On Tue, 16 Nov 2010, Dave Scott wrote:
> Hi,
> 
> Re: XCP's use of blktap2:
> 
> > On Mon, 2010-11-15 at 13:27 -0500, Jeremy Fitzhardinge wrote:
> > > On 11/12/2010 07:55 PM, Daniel Stodden wrote:
> > > > The second issue I see is the XCP side of things. XenServer got a
> > lot of
> > > > benefit out of blktap2, and particularly because of the tapdevs. It
> > > > promotes a fairly rigorous split between a blkback VBD, controlled
> > by
> > > > the agent, and tapdevs, controlled by XS's storage manager.
> > > >
> > > > That doesn't prevent blkback to go into userspace, but it better
> > won't
> > > > share a process with some libblktap, which in turn would better not
> > be
> > > > controlled under the same xenstore path.
> > >
> > >
> > > Could you elaborate on this?  What was the benefit?
> > 
> > It's been mainly a matter of who controls what. Blktap1 was basically a
> > VBD, controlled by the agent. Blktap2 is a VDI represented as a block
> > device. Leaving management of that to XCP's storage manager, which just
> > hands that device node over to Xapi simplified many things. Before, the
> > agent had to understand a lot about the type of storage, then talk to
> > the right backend accordingly. Worse, in order to have storage
> > management control a couple datapath features, you'd basically have to
> > talk to Xapi, which would talk though xenstore to blktap, which was a
> > bit tedious. :)
> 
> As Daniel says, XCP currently separates domain management (setting up, 
> rebooting VMs) from storage management (attaching disks, snapshot, coalesce). 

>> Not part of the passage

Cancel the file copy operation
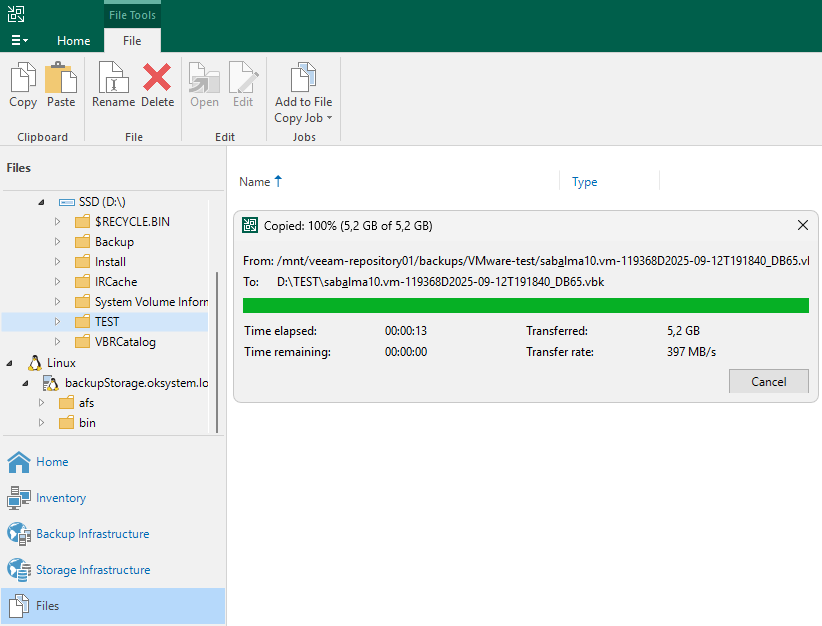Image resolution: width=822 pixels, height=626 pixels. (x=768, y=381)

> In the current design the storage layer handles the storage control-path 
> (instigating snapshots, clones, coalesce, dedup in future) through a storage 
> API ("SMAPI") and provides a uniform interface to qemu, blkback for the 
> data-path (currently in the form of a dom0 block device). In a VM start, xapi 
> will first ask the storage control-path to make a disk available, and then 
> pass this information to blkback/qemu.
> 
> One of the trickiest things XCP handles is vhd "coalesce": merging a vhd file 
> into its "parent". This comes up because vhds are arranged in a tree 
> structure where the leaves are separate independent VM disks and the nodes 
> represent shared common blocks, the result of (eg) cloning a single VM lots 
> of times. When guest disks are deleted and the vhd leaves are removed, it 
> sometimes becomes possible to save space by merging nodes together. The 
> tricky bit is doing this while I/O is still being performed in parallel 
> against logically separate (but related by parentage/history) disks on 
> different hosts. It's necessary for the thing doing the coalescing to know 
> where all the I/O is going on (eg to be able to find the host and pid where 
> the related tapdisks (or qemus) live) and it's necessary for it to be able to 
> signal to these processes when they need to re-read the vhd tree metadata.
> 
> In the bad old blktap1 days, the storage control-path didn't know enough 
> about the data-path to reliably signal the active tapdisks: IIRC the tapdisks 
> were spawned by blktapctrl as a side-effect of the domain manager writing to 
> xenstore. In the much better blktap2 days :) the storage control-path sets up 
> (registers?) the data-path (currently via tap-ctl and a dom0 block device) 
> and so it knows who to talk to in order to co-ordinate a coalesce.
> 
> So I think the critical thing is to be able to have the storage control-path 
> able to do something to "register" a data-path, enabling it to find later and 
> signal any processes using that data-path. There are a bunch of different 
> possibilities the storage control-path could use instead of using tap-ctl to 
> create a block device, including:
> 

Qemu could be spawned directly (even before the VM) and QMP could
be use to communicate with it.
The qemu pid and/or the socket to issue QMP commands could be used as
identifiers.

> 
> I'm sure there are lots of possibilities :-)
 
Indeed.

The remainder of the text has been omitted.